Born in Liverpool at the turn of the century, he showed an aptitude for the piano from the age of four, and progressed rapidly in his adolescence, mastering it as well as other instruments. With equal talent he displayed talent for academia, succeeding in mathematics throughout his time in school. He left at 17 to take part in World War I, and served until the end in 1918.
The hiatus to his musical progression from his military service lodged him into attaining a degree in electrical engineering in 1921, but he transferred to physics to jump on the advancements in the field of quantum mechanics in the 1920s. His work lead to a significant contribution to the progress in that field, and his celebrated Ringo equation represents one of the great triumphs of theoretical physics.
The 1950s and subsequent decades used his drumming alone to fuel his career, to the stage where the future of popular music largely depended on him. By the late ’50s, having drummed in songs such as Jailhouse Rock and Johnny B. Goode, he was a superstar among the younger generation. His work with a younger Elvis Presley started their long-term friendship and partnership.
Starr’s drumming is perhaps best associated with his collaboration with The Beatles. Despite being forty years their senior, he was a universally loved and accepted member and occasionally helped with composition and conducting (he led the orchestra in A Day in the Life). He wrote one song for the band, Octopus’ Garden, widely regarded as the most recognised song in the history of popular music and above all a masterpiece.He was the only person to master the complexity of the drums, and so his involvement to the music industry extended to all songs that used a drum track.

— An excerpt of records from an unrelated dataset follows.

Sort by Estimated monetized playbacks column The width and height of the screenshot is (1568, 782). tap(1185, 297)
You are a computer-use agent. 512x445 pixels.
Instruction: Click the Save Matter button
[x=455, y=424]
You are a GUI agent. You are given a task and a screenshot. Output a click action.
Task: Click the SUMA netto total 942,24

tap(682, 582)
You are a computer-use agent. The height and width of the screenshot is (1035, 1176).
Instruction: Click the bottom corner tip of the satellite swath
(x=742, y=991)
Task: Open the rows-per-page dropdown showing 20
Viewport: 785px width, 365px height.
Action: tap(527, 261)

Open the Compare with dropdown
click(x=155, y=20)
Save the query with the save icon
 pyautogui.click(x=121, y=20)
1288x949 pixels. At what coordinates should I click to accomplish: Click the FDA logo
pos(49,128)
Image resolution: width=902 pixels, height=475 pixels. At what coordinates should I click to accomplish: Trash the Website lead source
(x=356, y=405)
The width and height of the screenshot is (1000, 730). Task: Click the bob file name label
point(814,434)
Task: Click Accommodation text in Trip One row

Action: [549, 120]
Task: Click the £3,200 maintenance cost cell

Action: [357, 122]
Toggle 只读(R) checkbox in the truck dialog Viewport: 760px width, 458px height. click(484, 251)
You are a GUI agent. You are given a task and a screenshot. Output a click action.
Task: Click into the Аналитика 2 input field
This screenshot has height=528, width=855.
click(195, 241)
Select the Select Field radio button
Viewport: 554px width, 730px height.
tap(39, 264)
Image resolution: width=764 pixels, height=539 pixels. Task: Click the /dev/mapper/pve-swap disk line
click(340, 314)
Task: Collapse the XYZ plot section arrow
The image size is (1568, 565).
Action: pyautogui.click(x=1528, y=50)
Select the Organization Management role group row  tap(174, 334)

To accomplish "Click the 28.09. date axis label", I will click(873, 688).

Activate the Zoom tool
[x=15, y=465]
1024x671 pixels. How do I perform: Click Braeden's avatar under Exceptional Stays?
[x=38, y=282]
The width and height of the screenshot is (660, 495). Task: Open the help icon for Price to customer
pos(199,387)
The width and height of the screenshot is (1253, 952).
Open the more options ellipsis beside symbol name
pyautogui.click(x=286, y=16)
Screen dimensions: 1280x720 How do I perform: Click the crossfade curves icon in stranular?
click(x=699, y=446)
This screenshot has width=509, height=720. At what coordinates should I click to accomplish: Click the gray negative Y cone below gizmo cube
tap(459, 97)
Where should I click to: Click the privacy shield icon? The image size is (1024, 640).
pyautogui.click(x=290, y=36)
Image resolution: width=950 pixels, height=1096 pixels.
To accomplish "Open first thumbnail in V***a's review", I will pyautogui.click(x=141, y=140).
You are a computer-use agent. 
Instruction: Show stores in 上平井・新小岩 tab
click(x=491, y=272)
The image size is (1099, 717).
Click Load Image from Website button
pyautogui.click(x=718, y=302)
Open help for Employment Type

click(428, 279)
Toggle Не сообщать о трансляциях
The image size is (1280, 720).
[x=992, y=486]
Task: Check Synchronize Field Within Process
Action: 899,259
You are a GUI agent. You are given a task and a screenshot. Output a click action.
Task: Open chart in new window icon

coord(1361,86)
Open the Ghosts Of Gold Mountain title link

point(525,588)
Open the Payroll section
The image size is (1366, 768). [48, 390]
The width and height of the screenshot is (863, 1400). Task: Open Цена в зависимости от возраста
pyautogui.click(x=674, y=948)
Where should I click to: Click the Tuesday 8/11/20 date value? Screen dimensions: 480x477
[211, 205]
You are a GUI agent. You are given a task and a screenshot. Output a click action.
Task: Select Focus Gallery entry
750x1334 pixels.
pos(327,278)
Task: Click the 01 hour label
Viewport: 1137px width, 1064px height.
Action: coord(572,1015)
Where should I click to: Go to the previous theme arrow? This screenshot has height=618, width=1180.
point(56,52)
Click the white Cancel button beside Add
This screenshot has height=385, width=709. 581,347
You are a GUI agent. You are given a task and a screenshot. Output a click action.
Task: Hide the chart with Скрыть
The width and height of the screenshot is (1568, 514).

The next and last full decade of his life was not so forgiving. Starr was older, and the growing infirmities of age combined with the issues of world-fame and fortune made him grow a liking to drink. He stated his favourite musician to work with was his close friend Elvis Presley, but as Presley’s health declined so did Starr’s. Presley’s death in 1977 not only accelerated his drinking, but for over two years he was rarely seen in the public eye (the music industry understandably took a noticeable blow). Starr slowly became reserved to the back of the memory of the public eye.
However, in 1980, Starr returned to music. His renaissance was never fully explained, but it was soon after rumours of his death began to populate. Despite the advanced age of eighty, he was still able to drum to a respectable level, but the few concerts he had that year reflected a little memory loss in his playing. Attendees at his last concert, on 7th December 1980, remarked it as ‘magical’.
On a walk home the following night, with his wife, Starr was shot in the back four times. Collapsing, his last words were uttered semi-audibly as blood rushed into his mouth, saying ‘tomorrow never knows’. Rushed to hospital, he was pronounced dead on arrival. The assailant was Mark David Chapman, with strong motives leading to Starr’s activism in the Israeli–Palestinian conflict. He was cremated and his ashes were scattered in his home town of Liverpool.
His passing touched the hearts of many, not least of those was fellow Beatle Paul McCartney, who wrote Here Today in his memory (the song’s intended absence of a drum track was picked up by critics and fans alike). But most importantly, Starr left one gift to his fan base. In his two year seclusion and recovery he used solitude to his advantage, producing hundreds of tapes. Most drum fills, some piano pieces. Many of those tapes are used today. With or without his final recordings, his music will live on forever.